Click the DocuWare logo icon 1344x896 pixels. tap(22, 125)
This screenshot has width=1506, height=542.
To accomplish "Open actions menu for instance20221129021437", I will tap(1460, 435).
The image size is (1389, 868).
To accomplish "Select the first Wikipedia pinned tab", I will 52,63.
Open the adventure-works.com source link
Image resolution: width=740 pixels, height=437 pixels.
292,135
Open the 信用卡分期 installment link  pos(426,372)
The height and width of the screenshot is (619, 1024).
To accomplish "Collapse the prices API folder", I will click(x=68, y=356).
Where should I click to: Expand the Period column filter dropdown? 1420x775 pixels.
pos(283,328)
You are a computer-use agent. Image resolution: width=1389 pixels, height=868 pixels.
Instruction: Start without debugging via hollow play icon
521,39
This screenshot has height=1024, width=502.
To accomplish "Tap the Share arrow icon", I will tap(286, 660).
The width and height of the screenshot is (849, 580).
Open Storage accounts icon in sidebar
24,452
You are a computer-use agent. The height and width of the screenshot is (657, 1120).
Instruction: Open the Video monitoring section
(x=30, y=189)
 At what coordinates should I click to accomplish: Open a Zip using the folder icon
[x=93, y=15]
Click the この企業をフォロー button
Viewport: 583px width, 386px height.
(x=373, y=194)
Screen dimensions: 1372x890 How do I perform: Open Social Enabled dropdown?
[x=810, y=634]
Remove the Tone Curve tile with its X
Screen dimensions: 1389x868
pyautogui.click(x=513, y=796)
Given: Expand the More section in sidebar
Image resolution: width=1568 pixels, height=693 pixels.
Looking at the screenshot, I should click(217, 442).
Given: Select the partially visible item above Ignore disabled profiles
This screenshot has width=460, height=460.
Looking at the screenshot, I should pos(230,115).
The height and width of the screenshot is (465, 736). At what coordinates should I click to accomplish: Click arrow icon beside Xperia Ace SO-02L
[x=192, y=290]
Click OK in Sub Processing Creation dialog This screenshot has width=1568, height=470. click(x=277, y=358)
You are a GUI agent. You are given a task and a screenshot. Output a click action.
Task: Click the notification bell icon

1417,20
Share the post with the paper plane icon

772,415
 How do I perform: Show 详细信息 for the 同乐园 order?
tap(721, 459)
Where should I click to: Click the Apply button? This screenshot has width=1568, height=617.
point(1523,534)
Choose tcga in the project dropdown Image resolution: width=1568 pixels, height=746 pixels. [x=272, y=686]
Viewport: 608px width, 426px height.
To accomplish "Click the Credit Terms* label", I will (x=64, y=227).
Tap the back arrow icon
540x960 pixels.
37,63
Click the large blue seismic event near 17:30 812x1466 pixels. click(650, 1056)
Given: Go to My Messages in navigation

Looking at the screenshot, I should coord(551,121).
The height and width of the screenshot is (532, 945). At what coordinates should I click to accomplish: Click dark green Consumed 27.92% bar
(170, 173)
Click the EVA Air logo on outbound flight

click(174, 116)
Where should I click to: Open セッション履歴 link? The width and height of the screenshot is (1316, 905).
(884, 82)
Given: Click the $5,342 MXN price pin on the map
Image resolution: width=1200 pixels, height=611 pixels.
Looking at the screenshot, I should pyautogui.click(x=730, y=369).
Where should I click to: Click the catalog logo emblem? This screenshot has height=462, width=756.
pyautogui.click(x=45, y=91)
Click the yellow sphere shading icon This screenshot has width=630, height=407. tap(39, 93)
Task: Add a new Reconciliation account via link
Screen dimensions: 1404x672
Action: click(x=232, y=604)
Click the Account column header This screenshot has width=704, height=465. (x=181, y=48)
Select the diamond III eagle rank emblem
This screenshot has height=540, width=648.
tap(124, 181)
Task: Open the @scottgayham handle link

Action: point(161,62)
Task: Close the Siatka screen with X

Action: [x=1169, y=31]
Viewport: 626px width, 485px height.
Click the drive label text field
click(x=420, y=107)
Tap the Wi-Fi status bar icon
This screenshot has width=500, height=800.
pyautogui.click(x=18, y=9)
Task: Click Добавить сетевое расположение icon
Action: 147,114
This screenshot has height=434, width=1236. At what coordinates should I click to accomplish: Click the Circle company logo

◆ DIRECTIVE
Copy every line of the items above exactly as it appears.

◆ RESULT BELOW
Click the DocuWare logo icon 1344x896 pixels. tap(22, 125)
This screenshot has width=1506, height=542.
To accomplish "Open actions menu for instance20221129021437", I will tap(1460, 435).
The image size is (1389, 868).
To accomplish "Select the first Wikipedia pinned tab", I will 52,63.
Open the adventure-works.com source link
Image resolution: width=740 pixels, height=437 pixels.
292,135
Open the 信用卡分期 installment link  pos(426,372)
The height and width of the screenshot is (619, 1024).
To accomplish "Collapse the prices API folder", I will click(x=68, y=356).
Where should I click to: Expand the Period column filter dropdown? 1420x775 pixels.
pos(283,328)
You are a computer-use agent. Image resolution: width=1389 pixels, height=868 pixels.
Instruction: Start without debugging via hollow play icon
521,39
This screenshot has height=1024, width=502.
To accomplish "Tap the Share arrow icon", I will tap(286, 660).
The width and height of the screenshot is (849, 580).
Open Storage accounts icon in sidebar
24,452
You are a computer-use agent. The height and width of the screenshot is (657, 1120).
Instruction: Open the Video monitoring section
(x=30, y=189)
 At what coordinates should I click to accomplish: Open a Zip using the folder icon
[x=93, y=15]
Click the この企業をフォロー button
Viewport: 583px width, 386px height.
(x=373, y=194)
Screen dimensions: 1372x890 How do I perform: Open Social Enabled dropdown?
[x=810, y=634]
Remove the Tone Curve tile with its X
Screen dimensions: 1389x868
pyautogui.click(x=513, y=796)
Given: Expand the More section in sidebar
Image resolution: width=1568 pixels, height=693 pixels.
Looking at the screenshot, I should click(217, 442).
Given: Select the partially visible item above Ignore disabled profiles
This screenshot has width=460, height=460.
Looking at the screenshot, I should pos(230,115).
The height and width of the screenshot is (465, 736). At what coordinates should I click to accomplish: Click arrow icon beside Xperia Ace SO-02L
[x=192, y=290]
Click OK in Sub Processing Creation dialog This screenshot has width=1568, height=470. click(x=277, y=358)
You are a GUI agent. You are given a task and a screenshot. Output a click action.
Task: Click the notification bell icon

1417,20
Share the post with the paper plane icon

772,415
 How do I perform: Show 详细信息 for the 同乐园 order?
tap(721, 459)
Where should I click to: Click the Apply button? This screenshot has width=1568, height=617.
point(1523,534)
Choose tcga in the project dropdown Image resolution: width=1568 pixels, height=746 pixels. [x=272, y=686]
Viewport: 608px width, 426px height.
To accomplish "Click the Credit Terms* label", I will (x=64, y=227).
Tap the back arrow icon
540x960 pixels.
37,63
Click the large blue seismic event near 17:30 812x1466 pixels. click(650, 1056)
Given: Go to My Messages in navigation

Looking at the screenshot, I should coord(551,121).
The height and width of the screenshot is (532, 945). At what coordinates should I click to accomplish: Click dark green Consumed 27.92% bar
(170, 173)
Click the EVA Air logo on outbound flight

click(174, 116)
Where should I click to: Open セッション履歴 link? The width and height of the screenshot is (1316, 905).
(884, 82)
Given: Click the $5,342 MXN price pin on the map
Image resolution: width=1200 pixels, height=611 pixels.
Looking at the screenshot, I should pyautogui.click(x=730, y=369).
Where should I click to: Click the catalog logo emblem? This screenshot has height=462, width=756.
pyautogui.click(x=45, y=91)
Click the yellow sphere shading icon This screenshot has width=630, height=407. tap(39, 93)
Task: Add a new Reconciliation account via link
Screen dimensions: 1404x672
Action: click(x=232, y=604)
Click the Account column header This screenshot has width=704, height=465. (x=181, y=48)
Select the diamond III eagle rank emblem
This screenshot has height=540, width=648.
tap(124, 181)
Task: Open the @scottgayham handle link

Action: point(161,62)
Task: Close the Siatka screen with X

Action: [x=1169, y=31]
Viewport: 626px width, 485px height.
Click the drive label text field
click(x=420, y=107)
Tap the Wi-Fi status bar icon
This screenshot has width=500, height=800.
pyautogui.click(x=18, y=9)
Task: Click Добавить сетевое расположение icon
Action: 147,114
This screenshot has height=434, width=1236. At what coordinates should I click to accomplish: Click the Circle company logo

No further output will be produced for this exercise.